Studying the actual protocol specs (
http://tools.ietf.org/html/draft-ietf-hybi-thewebsocketprotocol-17#section-5) it's clear the Web Sockets set themselves too much a part respect to HTTP transactions to be "traced" as such.
So, I started taking a look at where in the specs format the communication of Web Sockets could fit.
First, the Handshake - well, the WS handshake it's a standard HTTP 101. It's almost always composed of a single HTTP req/res pair, where the Client asks for a WebSocket, the Server accepts (or refuses), and a set of "special" headers are used in the Handshake (most important: the "Update" one).
After that is done, there is no more HTTP going up and down: the socket on which it's based stays open and messages (chunked in frames) are sent up and down.
Second, the Messages - The official protocol defines the internal of the framing, but what we really care about is the Message. The message is a chunk of bytes or text that is sent or received, full duplex over the socket established during the Handshake.
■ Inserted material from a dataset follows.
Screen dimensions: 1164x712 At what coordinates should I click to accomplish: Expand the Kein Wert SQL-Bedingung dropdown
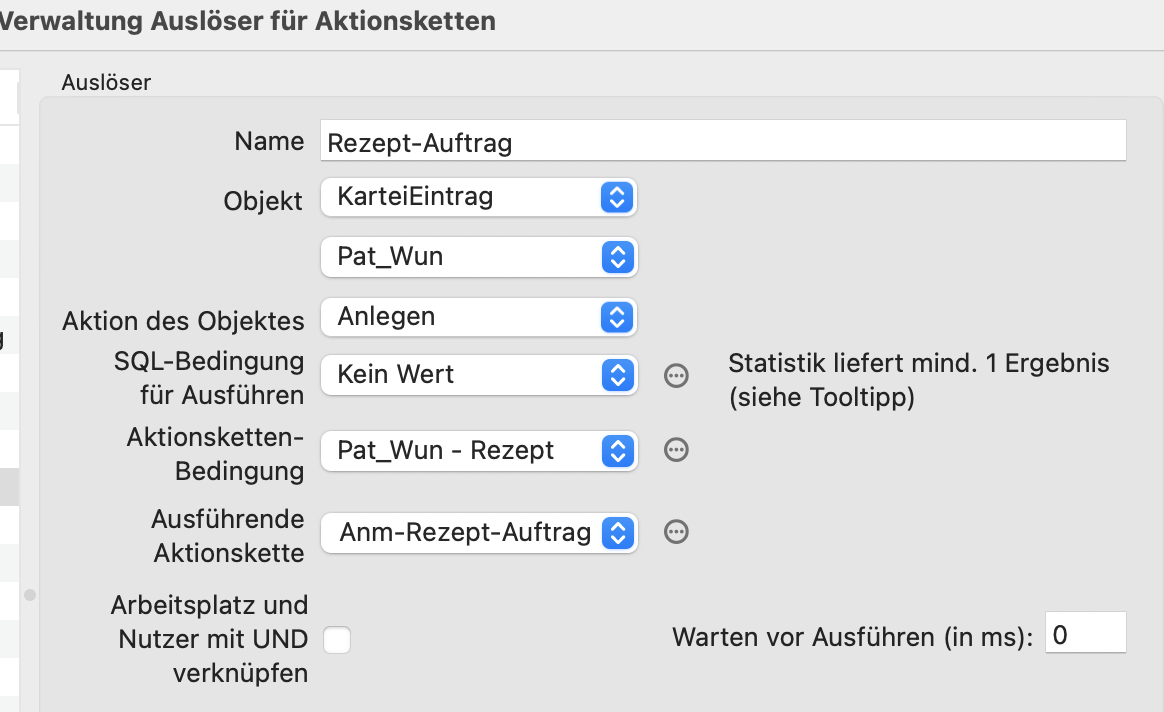(x=479, y=375)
Sending and Receiving are completely independent, asynchronous and decoupled. In other words, it's not like "http entries" in the HAR file: a message doesn't have a request AND a response.
What I'm thinking to do - The Handshaking of Web Socket it will be described by an "entry" in the current HAR format. The fact that is the "handshaking of a WebSocket" will be captured by the "headers" so, it's a no-op (good!).
The issue is that the messages will probably need their own, new "property" in the JSON of the HAR. I was thinking something like:
... "pages" : [...], "messages": [ { "comment": "", //< optional "socketref": "0123456789", //< ID of the web socket "direction": "out", //< could be "in" or "out" "pageref": "page_0", //< optional, if it was done in a web page "timings": { "receive": -1, //< -1 if direction is "out" "send": 10, //< -1 if the direction is "in" }, "type": "text", //< caould be "text", "binary" or "closing" "content": { "size": 33, "text": "\n", //< optional "comment": "" //< optional } } ], "entries" : [...], ...What's your opinion?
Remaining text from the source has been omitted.